Homeless advocates say the argument over whether to tolerate the camps is a distraction. Barbara Poppe, a national expert in the field and former head of the Obama administration's anti-homelessness efforts, says cities won't have to decide whether to tolerate illegal camps, if they do a better job addressing the needs of the people in the tents.
"The problem we have now is that there isn't a real option offered to folks to be anyplace other than where they are," Poppe says.
Seattle hired Poppe to analyze the city's homelessness services, and in her report, she recommends deep changes. She says the city should redirect its spending to programs that can show real long-term success in placing people in stable housing.
The report represents the new thinking in homelessness services, something called "Housing First," which prioritizes getting people into permanent housing, and reducing barriers such as making sobriety a condition for shelter.
This approach has been tried elsewhere, with success. But there's no guarantee improved services will make the camps disappear. Tim Jackson is a homeless man who panhandles at the end of the I-5 exit ramp where the young homeless man was killed, and he's skeptical that better services would be that effective.

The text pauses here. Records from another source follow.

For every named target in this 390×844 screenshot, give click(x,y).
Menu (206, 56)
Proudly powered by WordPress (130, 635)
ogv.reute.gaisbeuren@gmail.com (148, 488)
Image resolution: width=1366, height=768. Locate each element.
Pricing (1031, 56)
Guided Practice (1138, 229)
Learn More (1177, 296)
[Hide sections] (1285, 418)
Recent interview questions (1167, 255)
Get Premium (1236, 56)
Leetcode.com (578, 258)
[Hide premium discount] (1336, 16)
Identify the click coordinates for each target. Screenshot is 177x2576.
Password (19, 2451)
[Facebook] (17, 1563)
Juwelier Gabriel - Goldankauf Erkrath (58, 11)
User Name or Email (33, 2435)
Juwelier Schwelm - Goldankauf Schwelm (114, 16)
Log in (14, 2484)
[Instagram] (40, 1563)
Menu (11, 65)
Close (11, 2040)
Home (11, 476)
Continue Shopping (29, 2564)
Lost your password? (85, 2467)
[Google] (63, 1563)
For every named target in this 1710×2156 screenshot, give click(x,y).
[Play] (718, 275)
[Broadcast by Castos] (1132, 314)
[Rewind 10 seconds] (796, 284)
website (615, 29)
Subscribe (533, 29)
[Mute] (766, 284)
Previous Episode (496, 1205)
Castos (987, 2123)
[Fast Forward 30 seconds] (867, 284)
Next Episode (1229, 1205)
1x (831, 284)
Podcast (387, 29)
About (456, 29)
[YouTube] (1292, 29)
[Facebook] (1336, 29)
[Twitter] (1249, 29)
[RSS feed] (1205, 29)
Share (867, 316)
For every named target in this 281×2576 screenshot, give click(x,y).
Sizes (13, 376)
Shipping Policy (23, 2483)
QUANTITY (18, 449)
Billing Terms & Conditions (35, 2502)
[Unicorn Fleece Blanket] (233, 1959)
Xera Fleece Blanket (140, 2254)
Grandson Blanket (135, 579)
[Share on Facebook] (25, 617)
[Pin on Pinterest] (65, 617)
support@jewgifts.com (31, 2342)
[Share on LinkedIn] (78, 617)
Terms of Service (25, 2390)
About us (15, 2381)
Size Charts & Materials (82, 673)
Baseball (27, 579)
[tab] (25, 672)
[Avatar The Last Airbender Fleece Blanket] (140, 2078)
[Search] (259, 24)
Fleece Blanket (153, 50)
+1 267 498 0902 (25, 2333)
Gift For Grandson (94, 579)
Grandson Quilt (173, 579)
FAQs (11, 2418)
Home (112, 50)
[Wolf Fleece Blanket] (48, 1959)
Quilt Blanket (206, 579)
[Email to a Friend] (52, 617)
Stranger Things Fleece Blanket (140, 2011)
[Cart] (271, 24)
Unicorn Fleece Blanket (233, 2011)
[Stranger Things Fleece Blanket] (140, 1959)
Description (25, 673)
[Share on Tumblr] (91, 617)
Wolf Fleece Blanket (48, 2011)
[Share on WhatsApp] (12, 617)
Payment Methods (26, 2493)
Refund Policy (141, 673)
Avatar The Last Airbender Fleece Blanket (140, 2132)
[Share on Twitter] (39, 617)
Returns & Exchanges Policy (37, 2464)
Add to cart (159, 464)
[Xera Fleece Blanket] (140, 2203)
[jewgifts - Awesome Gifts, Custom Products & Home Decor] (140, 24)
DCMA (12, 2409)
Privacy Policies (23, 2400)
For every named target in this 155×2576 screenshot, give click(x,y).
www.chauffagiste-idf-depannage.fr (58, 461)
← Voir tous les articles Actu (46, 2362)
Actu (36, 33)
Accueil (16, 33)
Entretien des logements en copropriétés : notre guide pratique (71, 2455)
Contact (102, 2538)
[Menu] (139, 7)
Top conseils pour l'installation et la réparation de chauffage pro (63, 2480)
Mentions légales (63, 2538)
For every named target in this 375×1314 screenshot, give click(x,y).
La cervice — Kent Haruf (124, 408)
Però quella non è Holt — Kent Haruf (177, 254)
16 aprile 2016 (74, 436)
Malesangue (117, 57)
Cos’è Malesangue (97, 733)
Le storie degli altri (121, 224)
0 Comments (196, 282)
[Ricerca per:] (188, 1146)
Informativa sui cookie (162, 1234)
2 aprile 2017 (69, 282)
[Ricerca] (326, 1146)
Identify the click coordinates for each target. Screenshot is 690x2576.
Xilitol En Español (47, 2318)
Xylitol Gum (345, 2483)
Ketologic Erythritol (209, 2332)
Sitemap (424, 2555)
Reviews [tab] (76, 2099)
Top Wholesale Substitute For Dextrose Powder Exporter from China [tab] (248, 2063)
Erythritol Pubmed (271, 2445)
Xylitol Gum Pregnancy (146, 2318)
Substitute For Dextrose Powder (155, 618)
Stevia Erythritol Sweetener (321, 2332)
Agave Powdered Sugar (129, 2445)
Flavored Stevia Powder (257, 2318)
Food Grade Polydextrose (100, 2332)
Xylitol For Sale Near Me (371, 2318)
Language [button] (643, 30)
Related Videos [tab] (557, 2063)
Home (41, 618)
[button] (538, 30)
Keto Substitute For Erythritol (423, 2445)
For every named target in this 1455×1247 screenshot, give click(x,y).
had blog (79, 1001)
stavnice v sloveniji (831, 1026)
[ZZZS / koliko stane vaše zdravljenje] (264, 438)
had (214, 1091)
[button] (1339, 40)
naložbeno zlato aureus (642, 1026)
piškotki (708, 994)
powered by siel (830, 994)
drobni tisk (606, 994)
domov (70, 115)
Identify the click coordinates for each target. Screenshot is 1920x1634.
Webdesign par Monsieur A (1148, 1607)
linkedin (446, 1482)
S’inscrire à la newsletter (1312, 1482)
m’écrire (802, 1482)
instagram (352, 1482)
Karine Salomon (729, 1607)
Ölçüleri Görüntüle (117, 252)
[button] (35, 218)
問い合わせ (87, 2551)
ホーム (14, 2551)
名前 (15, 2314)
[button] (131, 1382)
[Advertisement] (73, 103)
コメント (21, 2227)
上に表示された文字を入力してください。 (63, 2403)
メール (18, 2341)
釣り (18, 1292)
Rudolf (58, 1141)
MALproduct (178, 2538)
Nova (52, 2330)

"The people who really want to get off the street out here in Seattle, they can get off the street," he says. "With the services that Seattle provides, Seattle got more services than all those other places that I've been to."
At the same time, Jackson's glad the city now seems to be backing off on the sweeps. That's why he came here from neighboring Snohomish County — where he says the cops are quicker to crack down. As far as he's concerned, the camps should just be left alone.
"Regular citizens don't really want the homeless people around them, well most of us don't want to be around regular citizens," he says. "So we can have our own little city or neighborhood, and they can have their own neighborhood, and we can meet up at the grocery store or something."
And those separate neighborhoods keep growing; even on the green strip where the young man was killed last week, the tents are already back up.